After much grumpy discussion about an outing yesterday, we didn’t go, but ended up spending the day in the garden, and, boy, did I pay for it last night with pain in my hip. I also found I can only now go down on one knee as I cannot put pressure on the one I fell on last week, which I thought was okay. Great if you want to go round proposing to people (doesn’t have a lot to recommend it), but not a whole lot of good for weeding flower beds! Small difficulties compared to some, though. And at least, having cleared all the dead stuff away I have a clearer idea of what my grand planned reorganisation will involve. Basically it will involve expanding the bed, taking all the plants out and re-siting them.
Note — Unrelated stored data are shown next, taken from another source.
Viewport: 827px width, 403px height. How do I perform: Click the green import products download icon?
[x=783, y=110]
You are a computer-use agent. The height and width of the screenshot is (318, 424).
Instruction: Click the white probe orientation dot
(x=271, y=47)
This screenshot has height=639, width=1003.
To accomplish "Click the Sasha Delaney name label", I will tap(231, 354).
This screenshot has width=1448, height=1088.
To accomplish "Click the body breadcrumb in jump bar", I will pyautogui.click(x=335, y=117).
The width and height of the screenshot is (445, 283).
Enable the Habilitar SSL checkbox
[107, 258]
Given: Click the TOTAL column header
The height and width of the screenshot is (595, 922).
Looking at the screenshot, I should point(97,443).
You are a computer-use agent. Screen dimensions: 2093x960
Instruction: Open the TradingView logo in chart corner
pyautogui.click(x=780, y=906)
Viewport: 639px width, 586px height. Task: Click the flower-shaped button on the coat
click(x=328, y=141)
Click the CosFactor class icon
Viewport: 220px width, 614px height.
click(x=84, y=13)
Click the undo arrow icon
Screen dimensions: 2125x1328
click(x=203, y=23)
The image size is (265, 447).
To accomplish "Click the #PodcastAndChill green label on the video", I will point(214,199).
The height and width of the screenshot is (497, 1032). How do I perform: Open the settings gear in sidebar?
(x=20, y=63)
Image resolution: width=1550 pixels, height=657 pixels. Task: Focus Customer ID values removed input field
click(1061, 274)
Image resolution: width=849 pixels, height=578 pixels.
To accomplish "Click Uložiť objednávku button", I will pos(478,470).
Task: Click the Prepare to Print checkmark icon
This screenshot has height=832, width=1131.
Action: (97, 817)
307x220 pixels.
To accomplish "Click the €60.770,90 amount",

DH has already ‘got the face on’ because he will end up doing all the heavy work while I stand and tell him where to dig! I’ll give him a few weeks to take it all in and then we’ll start ?.
We are going out for lunch today, and will call in on DD on the way home. Apart from that, nothing exciting is planned. I will catch up later.

Fennel Tue 25-Sept-18 21:18:36

Glad you're back at last Panache.
Hoping you can get help for the macular problem - as I said before I have a friend with the same thing, but she was never much of an internet user. She finds it hard for reading though, and we speak on the phone.

Gagagran Tue 25-Sept-18 21:13:57

Can the exciting news be the imminent departure on the anniversary trip soop?

I have an inkling that it was quite soon and if so, have a wonderfully joyous time both of you. And if I am wrong and it isn't quite yet, well the same good wishes apply for whenever it is! flowers wine

Nannyali Tue 25-Sept-18 20:59:10

Soop I can’t wait whatever it is your going to tell us it sounds very exciting. I feel like I’m seven again and it’s Christmas Eve and I’m waiting for Father Christmas .........your not Mrs Christmas are you ?

Doodle Tue 25-Sept-18 20:06:26

Ooh soop how exciting. Your sound all windswept and interesting. ?

Izabella Tue 25-Sept-18 19:54:30

grin

Willow500 Tue 25-Sept-18 19:42:34

Waiting with baited breath soop grin

Izabella Tue 25-Sept-18 19:39:29

a belated welcome back to you Panache together with the hope that a social worker for the visually impaired will see you and make sure you have the computer programmes you need to maintain contact with the world and kitcheners in particular.

Nannytopsy Tue 25-Sept-18 18:33:06

Well all sorts of good news Maw, Soop and Panache! So pleased for everyone x

This discussion thread has reached a 1000 message limit, and so cannot accept new messages.